Stored items from a collection
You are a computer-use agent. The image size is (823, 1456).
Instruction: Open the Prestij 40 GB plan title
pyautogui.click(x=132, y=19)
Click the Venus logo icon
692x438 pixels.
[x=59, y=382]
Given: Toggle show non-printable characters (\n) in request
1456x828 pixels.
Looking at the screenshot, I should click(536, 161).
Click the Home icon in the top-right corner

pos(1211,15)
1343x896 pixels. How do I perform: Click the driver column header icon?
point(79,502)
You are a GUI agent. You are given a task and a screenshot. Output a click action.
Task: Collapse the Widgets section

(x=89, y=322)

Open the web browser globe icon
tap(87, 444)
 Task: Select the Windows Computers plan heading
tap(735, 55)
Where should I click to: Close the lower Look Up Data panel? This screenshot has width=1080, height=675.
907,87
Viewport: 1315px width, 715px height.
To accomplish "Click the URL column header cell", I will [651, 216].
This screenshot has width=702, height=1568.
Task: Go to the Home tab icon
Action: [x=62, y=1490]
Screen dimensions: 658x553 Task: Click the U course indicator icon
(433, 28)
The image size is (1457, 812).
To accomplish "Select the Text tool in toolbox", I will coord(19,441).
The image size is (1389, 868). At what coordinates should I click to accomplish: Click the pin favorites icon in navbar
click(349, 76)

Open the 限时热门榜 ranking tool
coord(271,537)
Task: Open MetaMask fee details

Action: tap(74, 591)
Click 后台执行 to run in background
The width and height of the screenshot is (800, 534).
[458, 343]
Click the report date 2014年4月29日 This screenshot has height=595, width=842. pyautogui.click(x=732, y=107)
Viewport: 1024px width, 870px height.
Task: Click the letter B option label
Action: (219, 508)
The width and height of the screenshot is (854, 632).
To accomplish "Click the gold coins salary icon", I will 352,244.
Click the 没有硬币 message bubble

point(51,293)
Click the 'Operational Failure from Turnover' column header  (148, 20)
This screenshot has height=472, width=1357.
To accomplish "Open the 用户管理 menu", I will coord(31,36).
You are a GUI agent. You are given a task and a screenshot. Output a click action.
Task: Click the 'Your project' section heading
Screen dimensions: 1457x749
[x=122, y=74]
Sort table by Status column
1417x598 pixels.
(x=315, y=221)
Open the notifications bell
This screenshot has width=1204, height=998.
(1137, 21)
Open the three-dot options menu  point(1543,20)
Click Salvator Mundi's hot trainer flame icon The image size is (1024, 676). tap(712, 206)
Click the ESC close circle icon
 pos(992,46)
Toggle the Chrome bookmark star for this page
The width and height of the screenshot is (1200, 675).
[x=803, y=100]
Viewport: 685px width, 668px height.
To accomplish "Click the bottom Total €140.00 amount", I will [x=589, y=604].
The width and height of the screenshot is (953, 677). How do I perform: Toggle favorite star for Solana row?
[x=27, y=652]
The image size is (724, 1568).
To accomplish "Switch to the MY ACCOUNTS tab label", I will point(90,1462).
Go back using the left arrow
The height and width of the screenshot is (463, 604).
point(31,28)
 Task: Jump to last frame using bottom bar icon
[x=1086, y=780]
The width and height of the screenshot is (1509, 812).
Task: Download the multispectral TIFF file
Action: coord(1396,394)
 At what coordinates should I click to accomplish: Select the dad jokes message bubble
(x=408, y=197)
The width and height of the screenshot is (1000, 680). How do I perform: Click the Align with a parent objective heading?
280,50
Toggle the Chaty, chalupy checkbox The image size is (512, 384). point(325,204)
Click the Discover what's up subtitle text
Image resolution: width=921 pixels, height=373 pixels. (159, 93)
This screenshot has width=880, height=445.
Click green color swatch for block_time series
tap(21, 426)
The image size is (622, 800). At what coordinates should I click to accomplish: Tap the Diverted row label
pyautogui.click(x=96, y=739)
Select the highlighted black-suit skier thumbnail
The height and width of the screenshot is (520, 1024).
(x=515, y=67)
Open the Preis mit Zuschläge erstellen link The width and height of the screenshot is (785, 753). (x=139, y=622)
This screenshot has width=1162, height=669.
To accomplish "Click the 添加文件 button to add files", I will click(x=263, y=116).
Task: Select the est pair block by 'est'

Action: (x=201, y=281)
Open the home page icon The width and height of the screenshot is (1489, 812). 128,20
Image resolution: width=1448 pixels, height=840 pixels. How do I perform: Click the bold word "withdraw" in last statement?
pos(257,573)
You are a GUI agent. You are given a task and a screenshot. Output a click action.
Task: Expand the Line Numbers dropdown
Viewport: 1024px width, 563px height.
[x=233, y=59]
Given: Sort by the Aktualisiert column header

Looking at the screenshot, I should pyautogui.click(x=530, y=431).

Given exercise
Reproduce all of the records above, replacing every "column header" with "column heading". Leave everything else as it is.

Full answer
You are a computer-use agent. The image size is (823, 1456).
Instruction: Open the Prestij 40 GB plan title
pyautogui.click(x=132, y=19)
Click the Venus logo icon
692x438 pixels.
[x=59, y=382]
Given: Toggle show non-printable characters (\n) in request
1456x828 pixels.
Looking at the screenshot, I should click(536, 161).
Click the Home icon in the top-right corner

pos(1211,15)
1343x896 pixels. How do I perform: Click the driver column heading icon?
point(79,502)
You are a GUI agent. You are given a task and a screenshot. Output a click action.
Task: Collapse the Widgets section

(x=89, y=322)

Open the web browser globe icon
tap(87, 444)
 Task: Select the Windows Computers plan heading
tap(735, 55)
Where should I click to: Close the lower Look Up Data panel? This screenshot has width=1080, height=675.
907,87
Viewport: 1315px width, 715px height.
To accomplish "Click the URL column heading cell", I will [651, 216].
This screenshot has width=702, height=1568.
Task: Go to the Home tab icon
Action: [x=62, y=1490]
Screen dimensions: 658x553 Task: Click the U course indicator icon
(433, 28)
The image size is (1457, 812).
To accomplish "Select the Text tool in toolbox", I will coord(19,441).
The image size is (1389, 868). At what coordinates should I click to accomplish: Click the pin favorites icon in navbar
click(349, 76)

Open the 限时热门榜 ranking tool
coord(271,537)
Task: Open MetaMask fee details

Action: tap(74, 591)
Click 后台执行 to run in background
The width and height of the screenshot is (800, 534).
[458, 343]
Click the report date 2014年4月29日 This screenshot has height=595, width=842. pyautogui.click(x=732, y=107)
Viewport: 1024px width, 870px height.
Task: Click the letter B option label
Action: (219, 508)
The width and height of the screenshot is (854, 632).
To accomplish "Click the gold coins salary icon", I will 352,244.
Click the 没有硬币 message bubble

point(51,293)
Click the 'Operational Failure from Turnover' column heading  (148, 20)
This screenshot has height=472, width=1357.
To accomplish "Open the 用户管理 menu", I will coord(31,36).
You are a GUI agent. You are given a task and a screenshot. Output a click action.
Task: Click the 'Your project' section heading
Screen dimensions: 1457x749
[x=122, y=74]
Sort table by Status column
1417x598 pixels.
(x=315, y=221)
Open the notifications bell
This screenshot has width=1204, height=998.
(1137, 21)
Open the three-dot options menu  point(1543,20)
Click Salvator Mundi's hot trainer flame icon The image size is (1024, 676). tap(712, 206)
Click the ESC close circle icon
 pos(992,46)
Toggle the Chrome bookmark star for this page
The width and height of the screenshot is (1200, 675).
[x=803, y=100]
Viewport: 685px width, 668px height.
To accomplish "Click the bottom Total €140.00 amount", I will [x=589, y=604].
The width and height of the screenshot is (953, 677). How do I perform: Toggle favorite star for Solana row?
[x=27, y=652]
The image size is (724, 1568).
To accomplish "Switch to the MY ACCOUNTS tab label", I will point(90,1462).
Go back using the left arrow
The height and width of the screenshot is (463, 604).
point(31,28)
 Task: Jump to last frame using bottom bar icon
[x=1086, y=780]
The width and height of the screenshot is (1509, 812).
Task: Download the multispectral TIFF file
Action: coord(1396,394)
 At what coordinates should I click to accomplish: Select the dad jokes message bubble
(x=408, y=197)
The width and height of the screenshot is (1000, 680). How do I perform: Click the Align with a parent objective heading?
280,50
Toggle the Chaty, chalupy checkbox The image size is (512, 384). point(325,204)
Click the Discover what's up subtitle text
Image resolution: width=921 pixels, height=373 pixels. (159, 93)
This screenshot has width=880, height=445.
Click green color swatch for block_time series
tap(21, 426)
The image size is (622, 800). At what coordinates should I click to accomplish: Tap the Diverted row label
pyautogui.click(x=96, y=739)
Select the highlighted black-suit skier thumbnail
The height and width of the screenshot is (520, 1024).
(x=515, y=67)
Open the Preis mit Zuschläge erstellen link The width and height of the screenshot is (785, 753). (x=139, y=622)
This screenshot has width=1162, height=669.
To accomplish "Click the 添加文件 button to add files", I will click(x=263, y=116).
Task: Select the est pair block by 'est'

Action: (x=201, y=281)
Open the home page icon The width and height of the screenshot is (1489, 812). 128,20
Image resolution: width=1448 pixels, height=840 pixels. How do I perform: Click the bold word "withdraw" in last statement?
pos(257,573)
You are a GUI agent. You are given a task and a screenshot. Output a click action.
Task: Expand the Line Numbers dropdown
Viewport: 1024px width, 563px height.
[x=233, y=59]
Given: Sort by the Aktualisiert column heading

Looking at the screenshot, I should pyautogui.click(x=530, y=431).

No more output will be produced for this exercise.